После смерти Мао Дэн Сяопин спокойно восстановил конфуцианскую систему в новых формах. Пусть никого не обманывает то, что Дэн учился во Франции и США – культурный китайский фундамент под европейским покрытием прочен. Да, она изменилась. Роль верховного отца-императора сейчас выполняет Политбюро, иерархия модифицировалась и разветвилась, амбициозные соискатели могут податься помимо госслужбы в бизнес. Но образ мысли – он остается прежним, его никуда не денешь. 

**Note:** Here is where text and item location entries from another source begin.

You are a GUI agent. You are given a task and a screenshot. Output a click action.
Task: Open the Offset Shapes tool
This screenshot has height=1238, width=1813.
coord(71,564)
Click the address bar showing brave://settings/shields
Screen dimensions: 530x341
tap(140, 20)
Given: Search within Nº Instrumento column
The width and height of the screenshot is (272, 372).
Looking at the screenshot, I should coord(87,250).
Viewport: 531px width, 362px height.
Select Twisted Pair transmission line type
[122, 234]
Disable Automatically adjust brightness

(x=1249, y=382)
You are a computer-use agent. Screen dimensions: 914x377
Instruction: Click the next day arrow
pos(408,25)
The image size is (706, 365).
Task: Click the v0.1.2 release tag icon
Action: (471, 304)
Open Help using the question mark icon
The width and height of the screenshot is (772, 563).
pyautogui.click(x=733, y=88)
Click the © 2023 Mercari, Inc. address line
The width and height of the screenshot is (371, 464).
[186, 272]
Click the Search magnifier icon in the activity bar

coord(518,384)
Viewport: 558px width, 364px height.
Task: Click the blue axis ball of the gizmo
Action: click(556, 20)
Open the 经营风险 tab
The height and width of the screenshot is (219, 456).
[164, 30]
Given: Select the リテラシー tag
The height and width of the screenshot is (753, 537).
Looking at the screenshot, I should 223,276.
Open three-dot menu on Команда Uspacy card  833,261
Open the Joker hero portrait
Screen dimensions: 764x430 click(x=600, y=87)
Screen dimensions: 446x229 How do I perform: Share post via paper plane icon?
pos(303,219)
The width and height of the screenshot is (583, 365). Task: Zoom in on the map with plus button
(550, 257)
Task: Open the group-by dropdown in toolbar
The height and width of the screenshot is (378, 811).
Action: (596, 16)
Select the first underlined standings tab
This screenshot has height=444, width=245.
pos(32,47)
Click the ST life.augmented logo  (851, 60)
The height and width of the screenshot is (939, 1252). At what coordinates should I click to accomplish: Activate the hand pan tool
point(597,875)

Как-то я наблюдал в аэропорту, как шла куда-то сошедшая с корпоративного самолетика делегация китайских бизнесменов. Старший шагал впереди налегке, за ним с его дипломатом семенил первый приближенный, подобострастно согнувшись, остальные, груженые вещами, держали почтительную дистанцию сзади. Деловые костюмы от лучших портных Севилл-Роуд ничего не меняли – эта группа выглядела бы так же органично в халатах и лаковых шапках. 

Поначалу стабильность, принесенная после гэ-мина восстановленным конфуцианским правлением, влечет за собой рост искусств и ремесел, процветание экономики. Но затем конфуцианская система коррумпируется и приходит в негодность. Почтительность влечет за собой непотизм и взяточничество, уважение к учителю подавляет свободную мысль в науке, образовании и искусствах. Тогда за дело берутся даосы, устраивающие очередное "Желтое небо". Даосская смута длится редко дольше жизни одного поколения (или вождя), после чего прошедшая очищение огнем система снова выстраивает себя по конфуцианским принципам. 

Китай не может выйти из этого круга, не отбросив цзяньтан. Правда, тогда он перестанет быть Китаем: от китайской культуры, которой мы ее знаем, мало что останется, если останется вообще хоть что-то. Этому круговороту суждено повторяться так же неизменно, как и годам китайского календаря, пока стоит Китай.